◆ YOUR GOAL ◆
From the data below, set down exactly the lines between the one holding "Given: Click the" and the one holding "Screen dimensions: 321x187", inclusive, and no others.

◆ INPUT RECORDS ◆
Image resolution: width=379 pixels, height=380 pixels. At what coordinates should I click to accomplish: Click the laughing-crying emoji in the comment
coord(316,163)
...
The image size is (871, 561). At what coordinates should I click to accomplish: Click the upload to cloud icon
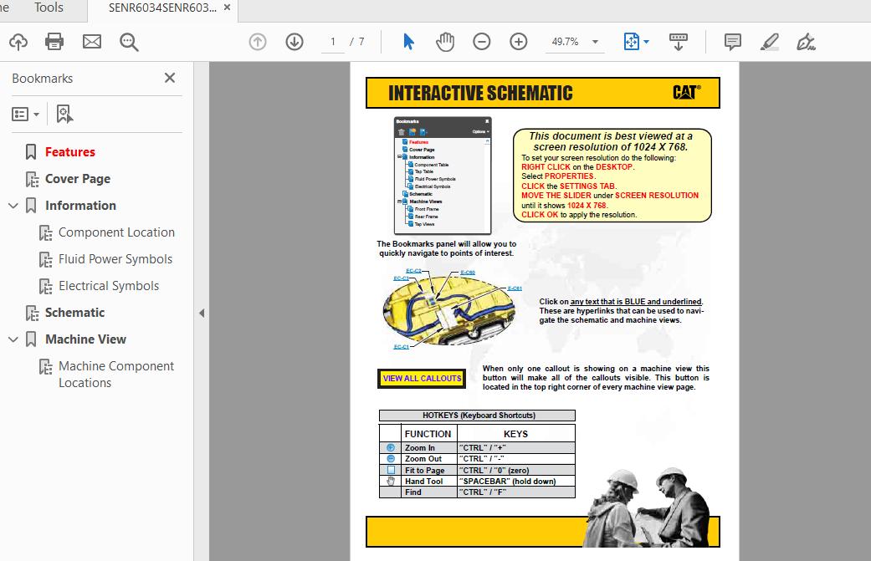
---
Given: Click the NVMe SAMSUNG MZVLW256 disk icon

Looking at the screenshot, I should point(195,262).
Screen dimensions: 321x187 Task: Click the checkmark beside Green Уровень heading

◆ RESPONSE ◆
Given: Click the NVMe SAMSUNG MZVLW256 disk icon

Looking at the screenshot, I should point(195,262).
Screen dimensions: 321x187 Task: Click the checkmark beside Green Уровень heading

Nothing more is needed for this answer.